Person: I wanted to be but my parents wouldn't let me!
Craig: Hello, Emily Graslie.
Emily: Hi, Craig!
Craig: How are ya?
Emily: I'm great, how are you?
Craig: I'm good, where are we right now?
Emily: We are in the Mammal Mezzanine of the Field Museum in Chicago, where they do a lot of alcohol specimen preparation for mammals specifically.
Craig: Scary looking stuff.
Emily: They're not gonna hurt you, though, I mean, provided you don't, like, cork open one and start drinking.
Craig: Yeah, yeah, that probably would hurt me.
Emily: That would probably kill you, actually.
Craig: Oh, okay. These are real skeletons behind us?
Emily: Yeah, these are real skeletons.
Craig: Wow.
Emily: I think a lot of people, when they think of museums, assume that they're just exhibits, but only 1% of the specimens are actually on public display. A lot of what happens in museums is behind the scenes research and it goes on all day, every day here.
Craig: How many specimens are there here at the Field Museum?
Emily: There are 25 million.
Craig: 25 million?
Emily: 25 million.
Craig: That can't be--you meant like 1,000?
Emily: No, there's 25 million.
Craig: 25 million specimens. How did you get a job here?
Emily: I actually got a job here through my own YouTube channel called The Brain Scoop, which we started at The University of Montana Zoological Museum. I was a volunteer there and I did a lot of specimen preparation, so essentially, I cleaned roadkill. Then, I met Hank Green, and he was like, hey, you look like you'd have fun on YouTube, and I said maybe okay, that sounds good, and then I moved here in July when the Field Museum got wind. I love it, I love it so much, I get so excited about my job, there's no--like, I literally jump out of bed in the morning. I used to love sleeping a lot, and now I'm like 'who has time to sleep when all this awesome is happening, like, I'm gonna go clean an anteater today!' It's just endless amounts of like, fascinating things that I learn every day, I really want to share that with the rest of the world. I'm not a scientist. I graduated with an art degree and got into this late in life, and this is--
Craig: You're not a scientist?

- Task to carry out -
In the transcript above, how many specimens does Emily say the Field Museum holds?

- Data section -
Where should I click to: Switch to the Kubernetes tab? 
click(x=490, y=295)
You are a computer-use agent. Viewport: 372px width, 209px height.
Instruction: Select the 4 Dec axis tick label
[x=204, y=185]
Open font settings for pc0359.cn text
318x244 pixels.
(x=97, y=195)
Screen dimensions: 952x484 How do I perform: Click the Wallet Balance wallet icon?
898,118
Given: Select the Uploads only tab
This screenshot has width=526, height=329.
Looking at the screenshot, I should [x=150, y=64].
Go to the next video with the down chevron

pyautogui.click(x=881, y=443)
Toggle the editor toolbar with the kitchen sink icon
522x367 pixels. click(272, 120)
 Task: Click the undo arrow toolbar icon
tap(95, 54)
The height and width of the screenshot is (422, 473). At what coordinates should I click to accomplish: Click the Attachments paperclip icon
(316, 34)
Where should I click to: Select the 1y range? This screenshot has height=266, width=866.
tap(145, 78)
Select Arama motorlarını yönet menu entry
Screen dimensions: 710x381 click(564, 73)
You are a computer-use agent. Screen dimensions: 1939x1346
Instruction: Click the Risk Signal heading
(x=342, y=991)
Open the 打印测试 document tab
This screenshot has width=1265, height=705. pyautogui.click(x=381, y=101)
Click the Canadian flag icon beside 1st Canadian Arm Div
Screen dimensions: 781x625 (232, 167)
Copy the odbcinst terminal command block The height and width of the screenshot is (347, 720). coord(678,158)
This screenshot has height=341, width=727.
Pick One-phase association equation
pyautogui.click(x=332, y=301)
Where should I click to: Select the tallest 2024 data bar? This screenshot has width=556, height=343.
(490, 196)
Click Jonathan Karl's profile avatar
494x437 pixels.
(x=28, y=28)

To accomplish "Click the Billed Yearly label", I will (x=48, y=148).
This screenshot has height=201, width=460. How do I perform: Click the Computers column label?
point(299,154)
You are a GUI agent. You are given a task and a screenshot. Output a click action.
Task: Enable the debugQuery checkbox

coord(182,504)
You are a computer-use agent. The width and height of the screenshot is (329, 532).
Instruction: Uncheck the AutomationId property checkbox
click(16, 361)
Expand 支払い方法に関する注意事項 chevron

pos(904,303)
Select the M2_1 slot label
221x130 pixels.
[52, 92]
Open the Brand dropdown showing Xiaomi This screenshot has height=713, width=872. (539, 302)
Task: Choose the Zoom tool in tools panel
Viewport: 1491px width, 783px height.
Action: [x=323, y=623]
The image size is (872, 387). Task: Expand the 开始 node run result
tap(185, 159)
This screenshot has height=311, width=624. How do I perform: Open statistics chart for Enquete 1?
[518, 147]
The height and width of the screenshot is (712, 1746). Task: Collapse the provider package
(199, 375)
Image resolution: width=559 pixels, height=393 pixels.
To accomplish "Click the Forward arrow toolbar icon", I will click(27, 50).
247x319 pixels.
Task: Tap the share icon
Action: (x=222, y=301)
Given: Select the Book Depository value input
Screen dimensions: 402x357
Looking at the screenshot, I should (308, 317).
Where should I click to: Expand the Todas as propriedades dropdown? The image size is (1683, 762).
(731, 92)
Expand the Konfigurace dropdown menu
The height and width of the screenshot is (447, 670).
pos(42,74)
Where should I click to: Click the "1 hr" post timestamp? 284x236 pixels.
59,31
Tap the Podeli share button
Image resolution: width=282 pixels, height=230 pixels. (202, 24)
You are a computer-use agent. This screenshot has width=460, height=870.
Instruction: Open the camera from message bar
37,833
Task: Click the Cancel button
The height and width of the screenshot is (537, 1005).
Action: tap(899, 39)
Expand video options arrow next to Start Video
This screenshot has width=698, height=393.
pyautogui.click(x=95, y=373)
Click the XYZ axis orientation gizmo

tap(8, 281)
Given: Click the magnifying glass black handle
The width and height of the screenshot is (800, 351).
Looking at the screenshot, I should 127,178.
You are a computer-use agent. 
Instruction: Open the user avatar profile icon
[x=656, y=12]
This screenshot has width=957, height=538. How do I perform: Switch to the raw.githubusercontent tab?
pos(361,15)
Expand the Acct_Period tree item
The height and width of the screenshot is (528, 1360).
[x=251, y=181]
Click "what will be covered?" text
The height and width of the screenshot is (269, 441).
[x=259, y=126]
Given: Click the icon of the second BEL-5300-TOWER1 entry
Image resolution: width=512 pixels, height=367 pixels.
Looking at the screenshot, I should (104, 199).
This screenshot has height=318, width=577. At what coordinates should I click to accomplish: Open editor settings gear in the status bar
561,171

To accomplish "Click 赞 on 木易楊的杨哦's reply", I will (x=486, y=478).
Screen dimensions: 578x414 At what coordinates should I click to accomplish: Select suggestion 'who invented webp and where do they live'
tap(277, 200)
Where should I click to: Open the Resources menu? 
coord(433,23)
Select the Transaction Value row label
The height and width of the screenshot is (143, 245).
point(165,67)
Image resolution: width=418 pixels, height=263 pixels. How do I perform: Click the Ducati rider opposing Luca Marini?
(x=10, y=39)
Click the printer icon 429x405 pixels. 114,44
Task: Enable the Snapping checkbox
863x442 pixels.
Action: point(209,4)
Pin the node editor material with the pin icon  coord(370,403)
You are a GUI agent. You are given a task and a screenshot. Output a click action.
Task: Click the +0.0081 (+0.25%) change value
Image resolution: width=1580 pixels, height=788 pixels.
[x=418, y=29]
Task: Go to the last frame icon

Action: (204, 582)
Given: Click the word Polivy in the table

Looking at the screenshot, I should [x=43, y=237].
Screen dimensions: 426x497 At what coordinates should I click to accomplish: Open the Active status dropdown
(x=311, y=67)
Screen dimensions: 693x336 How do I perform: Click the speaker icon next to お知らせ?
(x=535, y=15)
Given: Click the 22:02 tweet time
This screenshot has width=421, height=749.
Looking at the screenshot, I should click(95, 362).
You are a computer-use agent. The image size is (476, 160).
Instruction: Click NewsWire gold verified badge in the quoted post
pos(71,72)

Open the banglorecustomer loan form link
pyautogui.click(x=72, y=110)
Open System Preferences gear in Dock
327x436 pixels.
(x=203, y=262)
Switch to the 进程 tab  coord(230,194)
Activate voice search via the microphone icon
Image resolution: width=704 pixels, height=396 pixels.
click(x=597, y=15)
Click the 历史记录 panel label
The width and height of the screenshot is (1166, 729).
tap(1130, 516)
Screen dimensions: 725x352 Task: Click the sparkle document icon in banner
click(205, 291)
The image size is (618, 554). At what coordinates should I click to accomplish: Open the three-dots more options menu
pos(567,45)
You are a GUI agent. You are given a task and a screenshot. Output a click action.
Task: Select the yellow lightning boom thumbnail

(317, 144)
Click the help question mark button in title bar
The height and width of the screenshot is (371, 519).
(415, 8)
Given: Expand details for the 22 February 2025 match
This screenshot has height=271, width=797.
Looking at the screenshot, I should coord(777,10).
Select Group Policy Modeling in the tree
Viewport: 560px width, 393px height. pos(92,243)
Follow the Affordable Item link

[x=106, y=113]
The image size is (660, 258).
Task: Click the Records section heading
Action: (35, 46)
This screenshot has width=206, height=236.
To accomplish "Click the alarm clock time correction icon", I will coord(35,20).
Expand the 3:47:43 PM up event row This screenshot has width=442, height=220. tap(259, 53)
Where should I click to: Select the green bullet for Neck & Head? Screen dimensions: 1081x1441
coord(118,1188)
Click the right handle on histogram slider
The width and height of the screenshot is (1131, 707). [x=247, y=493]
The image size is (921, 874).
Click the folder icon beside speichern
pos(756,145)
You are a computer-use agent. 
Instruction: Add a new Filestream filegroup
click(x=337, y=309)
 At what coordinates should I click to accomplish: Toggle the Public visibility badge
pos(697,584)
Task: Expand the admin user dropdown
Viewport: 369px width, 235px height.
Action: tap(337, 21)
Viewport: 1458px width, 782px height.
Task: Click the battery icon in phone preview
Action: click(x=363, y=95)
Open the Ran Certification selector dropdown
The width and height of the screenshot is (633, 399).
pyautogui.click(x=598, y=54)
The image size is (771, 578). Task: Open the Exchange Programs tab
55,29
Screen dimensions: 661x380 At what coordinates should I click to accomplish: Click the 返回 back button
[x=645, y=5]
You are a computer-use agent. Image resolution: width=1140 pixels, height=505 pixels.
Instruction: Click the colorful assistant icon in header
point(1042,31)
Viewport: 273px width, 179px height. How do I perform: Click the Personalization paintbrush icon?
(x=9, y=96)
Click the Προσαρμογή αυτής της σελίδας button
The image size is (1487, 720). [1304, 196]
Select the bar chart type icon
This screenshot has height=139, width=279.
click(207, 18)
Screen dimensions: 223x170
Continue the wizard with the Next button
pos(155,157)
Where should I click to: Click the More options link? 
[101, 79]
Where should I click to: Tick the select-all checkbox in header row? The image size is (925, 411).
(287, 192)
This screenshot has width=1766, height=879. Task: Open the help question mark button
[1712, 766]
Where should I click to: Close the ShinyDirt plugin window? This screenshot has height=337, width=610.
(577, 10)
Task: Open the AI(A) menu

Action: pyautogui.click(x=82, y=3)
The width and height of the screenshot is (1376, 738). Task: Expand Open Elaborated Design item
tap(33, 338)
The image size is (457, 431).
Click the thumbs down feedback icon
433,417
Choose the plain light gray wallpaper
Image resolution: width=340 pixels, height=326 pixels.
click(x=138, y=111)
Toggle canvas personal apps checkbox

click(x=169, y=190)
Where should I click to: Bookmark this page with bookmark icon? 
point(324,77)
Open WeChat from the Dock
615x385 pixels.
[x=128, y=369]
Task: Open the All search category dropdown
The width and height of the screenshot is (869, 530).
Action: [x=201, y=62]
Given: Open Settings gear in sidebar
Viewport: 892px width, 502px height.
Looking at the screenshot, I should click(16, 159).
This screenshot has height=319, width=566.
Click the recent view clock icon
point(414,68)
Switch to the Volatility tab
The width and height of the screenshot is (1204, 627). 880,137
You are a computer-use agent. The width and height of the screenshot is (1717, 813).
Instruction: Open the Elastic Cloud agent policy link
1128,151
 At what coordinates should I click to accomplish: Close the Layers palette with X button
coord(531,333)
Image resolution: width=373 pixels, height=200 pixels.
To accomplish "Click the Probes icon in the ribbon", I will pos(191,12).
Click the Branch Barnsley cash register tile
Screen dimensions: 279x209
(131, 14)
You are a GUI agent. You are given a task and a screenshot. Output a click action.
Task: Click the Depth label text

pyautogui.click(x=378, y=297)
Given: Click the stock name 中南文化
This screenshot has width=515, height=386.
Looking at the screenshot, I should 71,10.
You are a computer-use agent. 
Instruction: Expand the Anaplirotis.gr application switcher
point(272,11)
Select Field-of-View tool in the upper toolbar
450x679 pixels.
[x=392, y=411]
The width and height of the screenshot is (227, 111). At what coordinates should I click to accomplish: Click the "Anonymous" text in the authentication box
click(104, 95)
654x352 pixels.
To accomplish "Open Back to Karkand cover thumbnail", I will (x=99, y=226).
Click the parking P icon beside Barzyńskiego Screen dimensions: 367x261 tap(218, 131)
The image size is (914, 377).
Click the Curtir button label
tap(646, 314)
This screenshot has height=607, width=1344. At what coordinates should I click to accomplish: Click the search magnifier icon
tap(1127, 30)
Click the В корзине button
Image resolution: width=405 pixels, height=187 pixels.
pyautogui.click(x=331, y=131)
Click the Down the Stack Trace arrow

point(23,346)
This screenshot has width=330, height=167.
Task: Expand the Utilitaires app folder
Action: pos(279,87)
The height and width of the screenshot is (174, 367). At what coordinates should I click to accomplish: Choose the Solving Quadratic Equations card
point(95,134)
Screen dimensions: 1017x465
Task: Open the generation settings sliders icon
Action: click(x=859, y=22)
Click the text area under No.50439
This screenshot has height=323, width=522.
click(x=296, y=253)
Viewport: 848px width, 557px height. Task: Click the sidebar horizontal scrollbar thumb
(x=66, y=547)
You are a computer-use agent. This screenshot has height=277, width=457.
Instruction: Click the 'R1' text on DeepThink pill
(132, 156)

- Completed exercise -
25 million